4 North Carolina criminal justice reform bills signed into lawBy robertslaw, In Criminal Justice, 0 Comments
Governor Roy Cooper has signed four bills into law after receiving recommendations from his Task Force for Racial Equality in Criminal Justice (TREC).
“We have seen that the criminal justice system doesn’t always treat everyone the same – and too often the differences are disproportionately felt by people of color,” he told reporters. “This legislation will take us one step further toward a more equitable and just North Carolina for all.”
The four bills include House Bill 300 on criminal justice reform, Senate Bill 301 on expungements, House Bill 436 on supporting law enforcement mental health, and House Bill 536, which gives law enforcement a duty to intervene when they see other officers use excessive force.
What will the new laws do?
House Bill 436 requires pre-employment psychological screenings for all law enforcement officers. It also requires ongoing education on maintaining good mental health and makes officers aware of mental health resources available to them.
House Bill 536, as we said, creates a duty for police officers to intervene and report the use of excessive force by fellow officers. It also requires law enforcement agencies to search the National Decertification Index before an officer can be certified.
House Bill 300 took several recommendations from TREC and made changes that are meant to improve criminal justice in North Carolina:
- It promotes the recruitment of officers with diverse backgrounds and improves training to better equip officers to be successful.
- It requires early intervention to identify and correct officers who commit misconduct or use excessive force.
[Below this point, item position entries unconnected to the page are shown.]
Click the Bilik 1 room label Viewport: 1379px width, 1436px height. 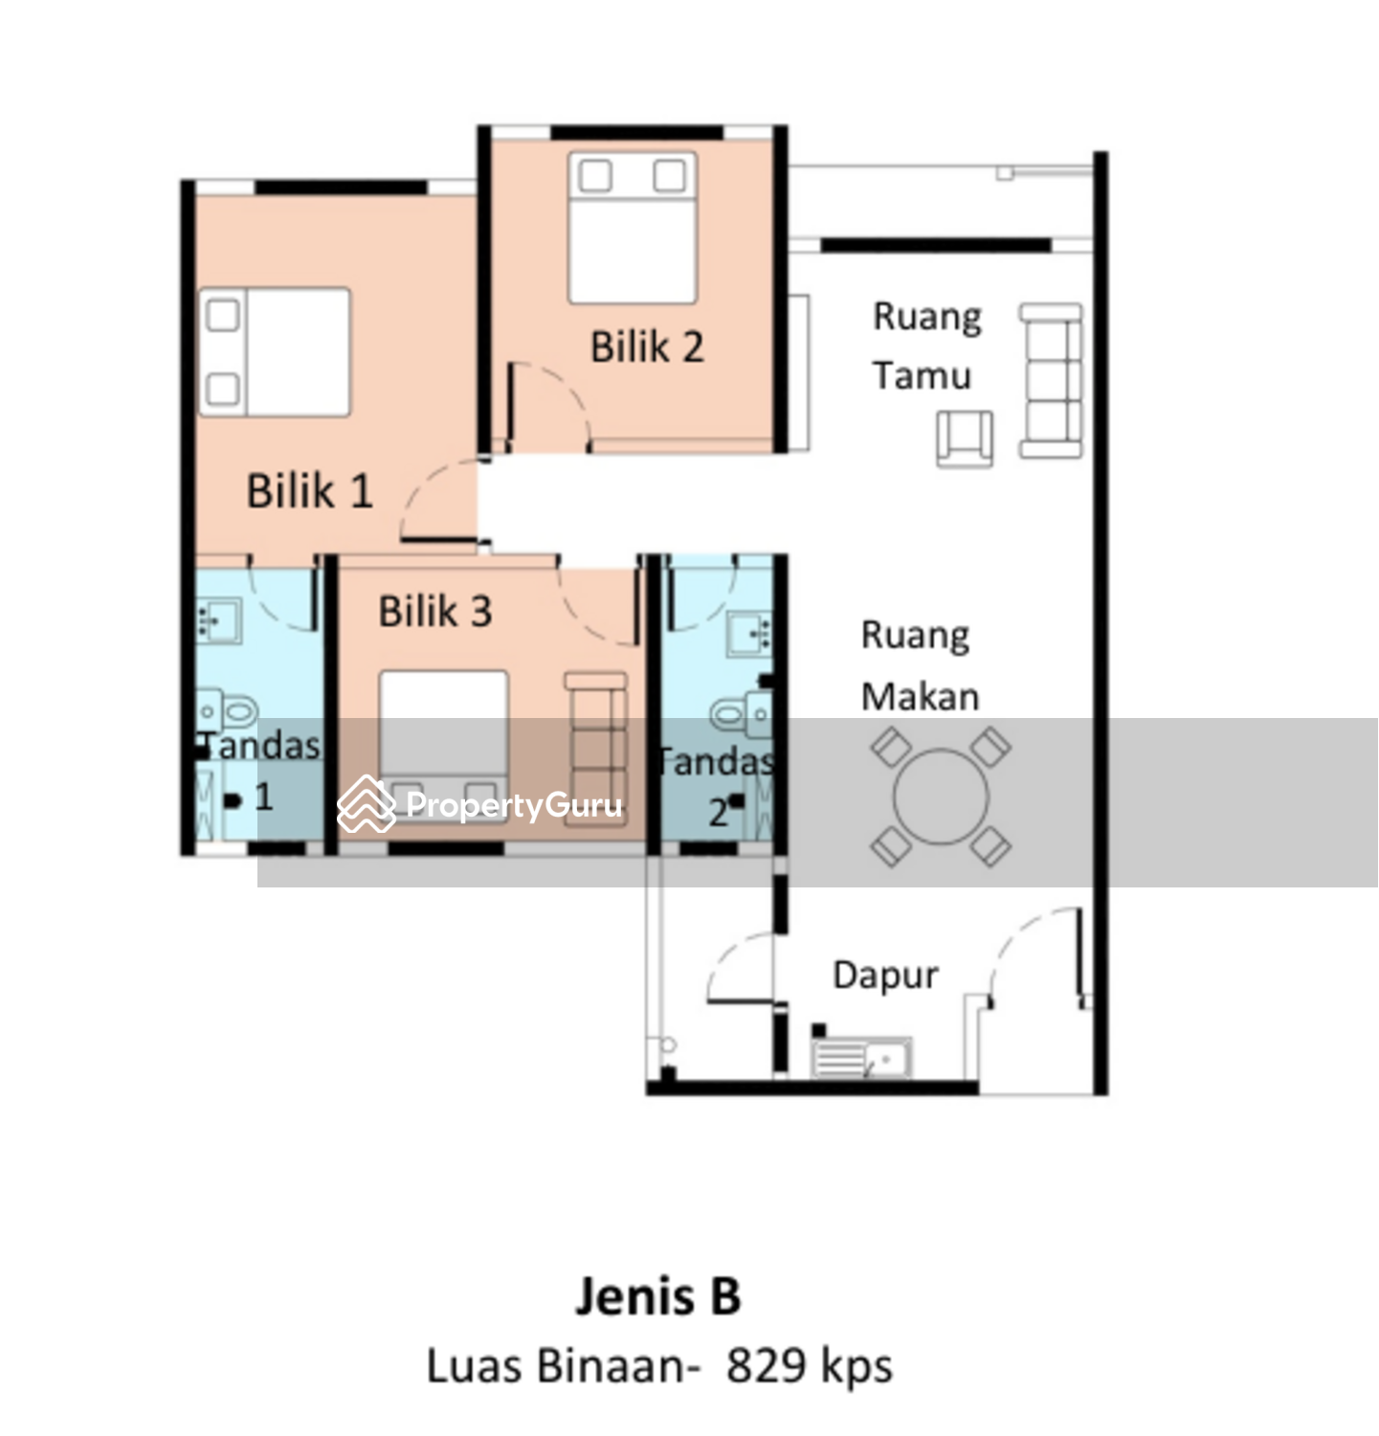pyautogui.click(x=309, y=491)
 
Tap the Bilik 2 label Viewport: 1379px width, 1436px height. pyautogui.click(x=647, y=347)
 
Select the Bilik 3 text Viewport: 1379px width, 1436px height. pyautogui.click(x=435, y=611)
- It furthers the use of independent investigations after police-involved shootings.
- Requires the justice system to provide defendants with their first appearance in court within 72 hours of arrest.
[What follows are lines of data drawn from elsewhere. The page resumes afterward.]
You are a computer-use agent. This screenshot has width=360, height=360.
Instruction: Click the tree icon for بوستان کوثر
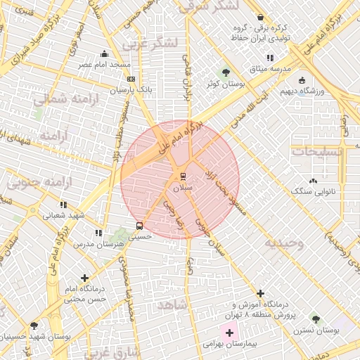[x=226, y=72]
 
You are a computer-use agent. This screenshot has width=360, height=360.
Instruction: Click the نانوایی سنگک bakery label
[x=314, y=191]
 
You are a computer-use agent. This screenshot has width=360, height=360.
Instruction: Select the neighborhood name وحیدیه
[x=283, y=243]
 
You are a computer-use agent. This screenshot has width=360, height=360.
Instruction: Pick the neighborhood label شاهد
[x=172, y=304]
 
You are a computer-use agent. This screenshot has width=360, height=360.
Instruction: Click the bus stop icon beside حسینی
[x=139, y=226]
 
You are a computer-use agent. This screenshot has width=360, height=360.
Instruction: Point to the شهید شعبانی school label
[x=64, y=216]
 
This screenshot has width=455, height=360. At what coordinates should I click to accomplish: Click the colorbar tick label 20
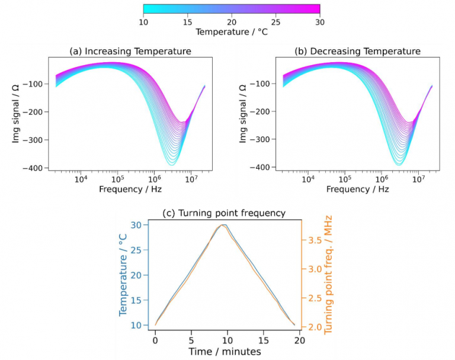click(x=232, y=21)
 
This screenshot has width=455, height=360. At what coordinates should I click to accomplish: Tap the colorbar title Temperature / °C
click(x=231, y=31)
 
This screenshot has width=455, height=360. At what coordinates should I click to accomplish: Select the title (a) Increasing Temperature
click(x=130, y=52)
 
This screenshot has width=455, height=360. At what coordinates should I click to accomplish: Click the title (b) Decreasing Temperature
click(x=357, y=52)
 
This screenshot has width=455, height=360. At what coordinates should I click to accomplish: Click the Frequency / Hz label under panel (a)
click(x=130, y=189)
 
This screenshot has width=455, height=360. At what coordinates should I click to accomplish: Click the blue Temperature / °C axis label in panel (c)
click(x=124, y=275)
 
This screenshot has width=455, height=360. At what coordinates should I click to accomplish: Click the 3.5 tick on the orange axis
click(x=313, y=240)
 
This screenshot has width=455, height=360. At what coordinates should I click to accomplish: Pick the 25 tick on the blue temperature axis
click(x=136, y=250)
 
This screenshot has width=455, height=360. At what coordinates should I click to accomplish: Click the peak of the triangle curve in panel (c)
click(x=223, y=225)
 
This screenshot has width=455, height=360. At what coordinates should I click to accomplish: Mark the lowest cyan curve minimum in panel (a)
click(x=172, y=164)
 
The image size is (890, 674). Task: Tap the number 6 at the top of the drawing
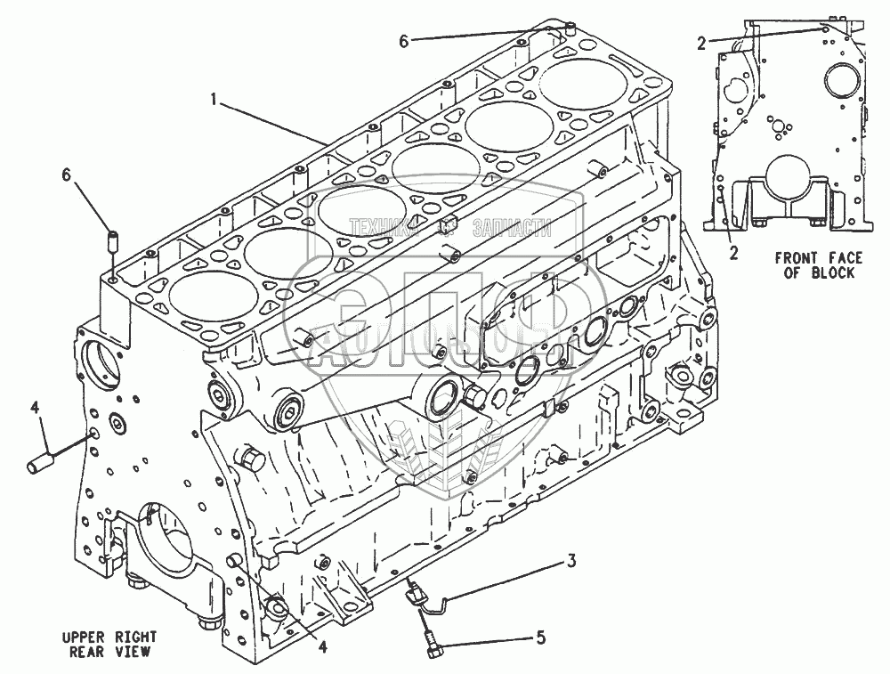tap(404, 40)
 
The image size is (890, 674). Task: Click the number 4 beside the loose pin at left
tap(35, 408)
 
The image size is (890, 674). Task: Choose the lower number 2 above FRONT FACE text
tap(733, 253)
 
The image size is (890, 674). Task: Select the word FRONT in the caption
tap(794, 258)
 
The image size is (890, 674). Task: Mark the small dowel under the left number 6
tap(114, 241)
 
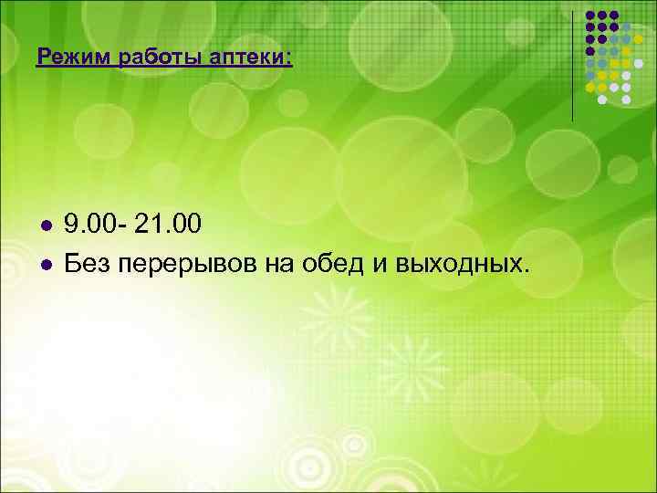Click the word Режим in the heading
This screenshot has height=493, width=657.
(67, 58)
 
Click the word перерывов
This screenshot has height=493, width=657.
(187, 265)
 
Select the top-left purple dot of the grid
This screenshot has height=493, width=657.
(590, 16)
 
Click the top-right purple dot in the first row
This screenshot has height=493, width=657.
(614, 16)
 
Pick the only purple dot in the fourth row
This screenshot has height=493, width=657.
(590, 51)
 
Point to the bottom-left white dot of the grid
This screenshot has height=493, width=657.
(602, 99)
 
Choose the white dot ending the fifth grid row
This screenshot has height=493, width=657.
(638, 63)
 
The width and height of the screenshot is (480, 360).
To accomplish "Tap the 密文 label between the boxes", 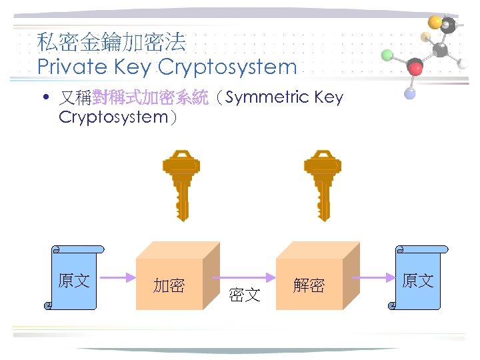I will (244, 294).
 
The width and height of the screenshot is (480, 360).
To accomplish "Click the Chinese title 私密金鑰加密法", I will (112, 43).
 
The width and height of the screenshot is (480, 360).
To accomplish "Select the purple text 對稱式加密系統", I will (150, 98).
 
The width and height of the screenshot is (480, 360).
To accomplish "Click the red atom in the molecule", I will (415, 67).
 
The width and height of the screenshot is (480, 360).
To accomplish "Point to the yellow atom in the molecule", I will (435, 22).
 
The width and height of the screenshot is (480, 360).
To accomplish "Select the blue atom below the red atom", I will (410, 94).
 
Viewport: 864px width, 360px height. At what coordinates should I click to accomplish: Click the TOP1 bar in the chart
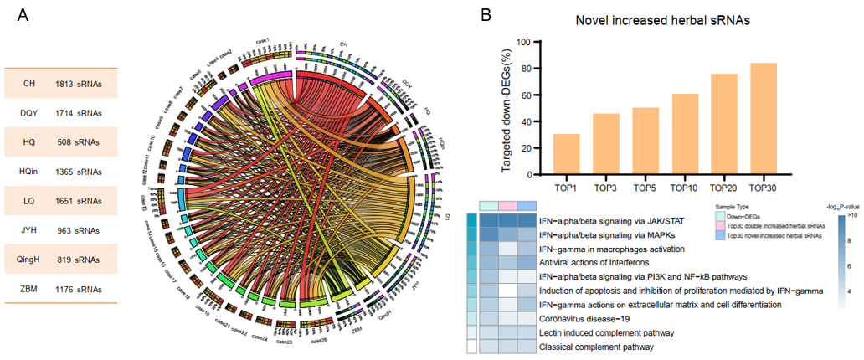point(567,154)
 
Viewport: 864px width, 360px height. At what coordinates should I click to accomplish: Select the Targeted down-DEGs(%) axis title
point(508,109)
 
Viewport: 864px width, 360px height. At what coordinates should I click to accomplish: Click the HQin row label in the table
point(29,172)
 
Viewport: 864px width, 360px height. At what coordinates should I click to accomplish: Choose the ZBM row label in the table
point(29,289)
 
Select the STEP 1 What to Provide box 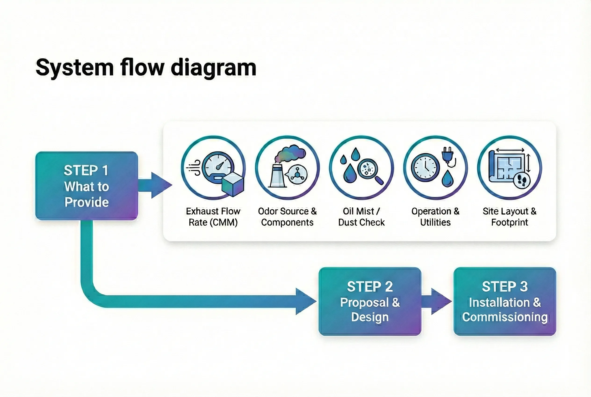point(86,186)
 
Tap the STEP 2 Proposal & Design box point(370,301)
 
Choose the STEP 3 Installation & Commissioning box point(505,301)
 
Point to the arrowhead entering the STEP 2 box point(306,301)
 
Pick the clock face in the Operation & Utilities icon point(425,168)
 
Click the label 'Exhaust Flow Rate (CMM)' point(213,217)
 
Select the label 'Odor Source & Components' point(287,217)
- It limits local laws that criminalize poverty.
Senate Bill 301 allows people to seek removal of a second or third nonviolent crime from their record after 20 years from sentence completion. Previously, people could only seek expungement from a single nonviolent felony. Vehicle burglary was reclassified as a nonviolent felony that is eligible for expungement.
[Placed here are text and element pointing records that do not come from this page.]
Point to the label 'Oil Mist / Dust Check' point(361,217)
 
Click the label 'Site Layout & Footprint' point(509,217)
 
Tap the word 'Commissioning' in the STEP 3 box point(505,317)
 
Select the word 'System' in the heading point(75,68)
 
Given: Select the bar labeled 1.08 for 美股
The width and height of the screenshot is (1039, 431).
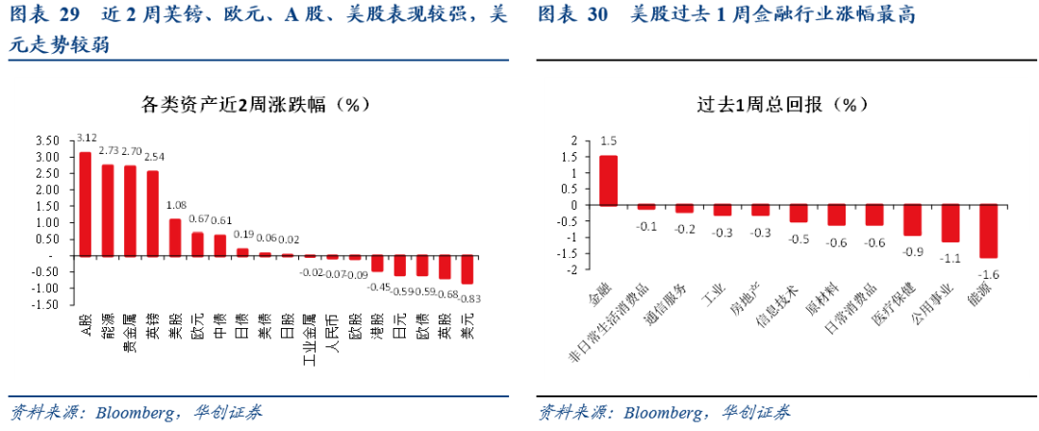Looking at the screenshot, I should point(175,238).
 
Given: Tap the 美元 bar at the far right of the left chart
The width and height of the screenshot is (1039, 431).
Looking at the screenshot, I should point(468,269).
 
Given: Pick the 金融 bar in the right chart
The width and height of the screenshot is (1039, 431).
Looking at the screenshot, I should point(608,181).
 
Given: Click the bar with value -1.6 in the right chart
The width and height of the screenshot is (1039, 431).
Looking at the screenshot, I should point(988,231).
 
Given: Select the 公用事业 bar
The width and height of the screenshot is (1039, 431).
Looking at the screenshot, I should point(950,223).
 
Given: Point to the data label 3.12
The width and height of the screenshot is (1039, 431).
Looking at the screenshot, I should point(87,139).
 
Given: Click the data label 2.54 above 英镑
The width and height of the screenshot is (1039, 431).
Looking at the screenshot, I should point(154,157).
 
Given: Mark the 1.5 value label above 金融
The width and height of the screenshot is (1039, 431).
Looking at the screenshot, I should point(608,141).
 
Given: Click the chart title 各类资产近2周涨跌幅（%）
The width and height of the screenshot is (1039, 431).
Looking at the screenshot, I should point(256,104).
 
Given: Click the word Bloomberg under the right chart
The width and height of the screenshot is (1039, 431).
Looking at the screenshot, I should point(663,414).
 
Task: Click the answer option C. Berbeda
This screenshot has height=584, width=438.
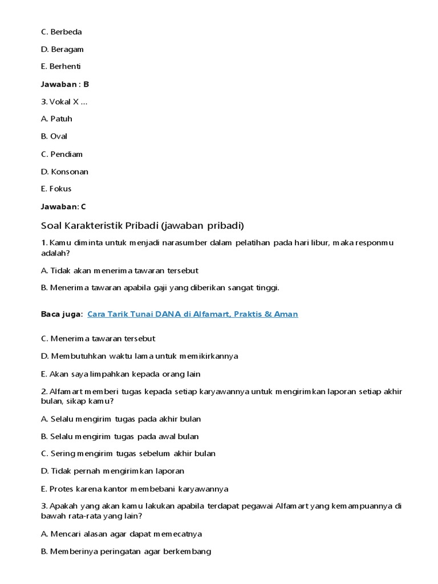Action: coord(62,32)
Ideally, these bills will encourage the safer use of law enforcement resources and protect the public from rogue officers and those who have been fired by other departments. Greater diversity among officers could go a long way toward reducing violence against Black people and other minorities.
All defendants should always have had the right to be heard by a court within three days of being arrested. House Bill 300 reiterates that requirement.
We look forward to seeing how these reform bills operate and whether they reduce the unjustified use of force by officers and bring greater closure for those whose loved ones’ lives are lost to police violence.